Russian inspection satellites tend to be short-lived. After a couple of years, they run out of fuel, lose altitude and burn up in the atmosphere. To maintain an orbital arsenal for a possible future space war, the Kremlin must launch a fresh batch of inspection satellites every few years.
Thus, on May 16, Russian launched – from the Plesetsk Cosmodrome in northern Russia – a mysterious satellite designated Cosmos 2576. Four days later on May 20, Ambassador Robert Wood, the US alternate representative for special political affairs in the United Nations, claimed Cosmos 2576 is “likely a counter-space weapon, presumably capable of attacking other satellites in low Earth orbit.”
Chillingly, Cosmos 2576 apparently already has a target in its proverbial sights. “Russia deployed this new counter-space weapon into the same orbit as a US government satellite,” Wood said. That American satellite, designated USA 314, reportedly has reconnaissance capabilities.
The purported pattern is a familiar one. Two years ago, Russia launched inspection satellite Cosmos 2558 to tail the American reconnaissance satellite USA 326.
If Cosmos 2576 actually tampered with USA 314, it would be an act of war. But if that’s what Russia wanted – open warfare – it would be a top priority of Russia’s space force to blind or render mute as many American recon and comms satellites as possible, as fast as possible.
Taking out those sats could deprive US forces on the ground of one of their biggest advantages: their access to a wide array of spacecraft that spot targets, relay radio messages and guide – via GPS – literally hundreds of thousands of American missiles, drones, warplanes, warships, ground vehicles and even infantry squads.
The damage would be long-term, however. According to the Union of Concerned Scientists in Massachusetts, there are an estimated 384,000 fragments of debris at least one centimeter across in low Earth orbit, as high as 1,200 miles over the surface.
As many as 152,500 of those fragments are the result of a single 2007 test of a Chinese anti-satellite rocket, which struck a defunct weather satellite. It’s “the largest debris cloud ever
generated by a single event in orbit,” according to Brian Weeden from the Colorado-based Secure World Foundation.
Not every destruction of a satellite would produce more than 100,000 fragments, but some might. Imagine if tens of Russian inspection satellites went on an orbital rampage targeting scores of American satellites. Millions of dangerous fragments could scatter across low orbits.

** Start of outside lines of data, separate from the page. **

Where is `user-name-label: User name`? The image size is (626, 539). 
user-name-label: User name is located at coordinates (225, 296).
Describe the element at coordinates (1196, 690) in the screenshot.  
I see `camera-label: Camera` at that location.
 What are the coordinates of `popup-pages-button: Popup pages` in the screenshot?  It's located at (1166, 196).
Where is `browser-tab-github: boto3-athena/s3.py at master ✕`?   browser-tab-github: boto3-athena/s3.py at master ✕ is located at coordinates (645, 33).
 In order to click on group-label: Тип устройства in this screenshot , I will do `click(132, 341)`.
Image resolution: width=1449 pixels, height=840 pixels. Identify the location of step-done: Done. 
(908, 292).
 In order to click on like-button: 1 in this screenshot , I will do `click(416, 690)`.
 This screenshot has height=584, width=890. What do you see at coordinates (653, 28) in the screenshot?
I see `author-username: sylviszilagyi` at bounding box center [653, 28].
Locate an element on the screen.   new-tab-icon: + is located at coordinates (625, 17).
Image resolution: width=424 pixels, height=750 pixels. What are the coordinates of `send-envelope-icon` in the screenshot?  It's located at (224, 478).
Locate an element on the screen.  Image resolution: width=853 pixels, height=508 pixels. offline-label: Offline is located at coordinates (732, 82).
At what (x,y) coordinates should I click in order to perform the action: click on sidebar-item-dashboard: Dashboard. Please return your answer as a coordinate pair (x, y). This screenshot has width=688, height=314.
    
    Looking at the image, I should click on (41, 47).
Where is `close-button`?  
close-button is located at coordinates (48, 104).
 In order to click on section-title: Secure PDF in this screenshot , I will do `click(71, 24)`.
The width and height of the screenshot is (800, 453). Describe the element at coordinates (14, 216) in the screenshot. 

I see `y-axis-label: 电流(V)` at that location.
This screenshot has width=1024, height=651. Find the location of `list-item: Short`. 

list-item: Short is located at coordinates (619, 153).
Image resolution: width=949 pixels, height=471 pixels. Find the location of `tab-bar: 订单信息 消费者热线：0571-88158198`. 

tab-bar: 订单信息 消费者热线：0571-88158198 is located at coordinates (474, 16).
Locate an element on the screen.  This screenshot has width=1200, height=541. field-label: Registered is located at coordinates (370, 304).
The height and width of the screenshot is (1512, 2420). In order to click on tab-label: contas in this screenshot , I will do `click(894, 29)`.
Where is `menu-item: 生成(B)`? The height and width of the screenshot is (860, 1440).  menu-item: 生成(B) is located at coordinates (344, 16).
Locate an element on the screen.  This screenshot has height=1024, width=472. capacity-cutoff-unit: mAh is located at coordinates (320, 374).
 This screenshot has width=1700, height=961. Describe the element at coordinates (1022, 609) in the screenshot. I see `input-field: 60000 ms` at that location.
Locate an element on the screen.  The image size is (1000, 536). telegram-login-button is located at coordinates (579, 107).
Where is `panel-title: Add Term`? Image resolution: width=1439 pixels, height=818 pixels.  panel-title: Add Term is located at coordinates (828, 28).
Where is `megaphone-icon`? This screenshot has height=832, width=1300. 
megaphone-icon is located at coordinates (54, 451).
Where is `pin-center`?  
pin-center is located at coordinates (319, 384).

Now consider: more than 30 times since 1999, the International Space Station has had to fire boosters and change its altitude in order to dodge dangerous debris. The rate of evasive maneuvers is increasing as the quantity of space debris also increases – and this is happening in peacetime.
Open warfare could render the busiest low orbits practically unusable. In that sense, Russia’s constantly replenishing arsenal of potentially destructive spacecraft isn’t just a threat to existing American craft. It’s a threat to everything humanity does in that low region of space.
The Russians aren’t solely to blame for this looming danger, of course. The Americans have inspection satellites, too, and a ‘secret space warplane’ capable of meddling with other nations’ spacecraft – and so do the Chinese. The big difference is that the United States and China aren’t currently waging an escalating major war on Earth’s surface, making plain their recklessness as world powers, and space powers.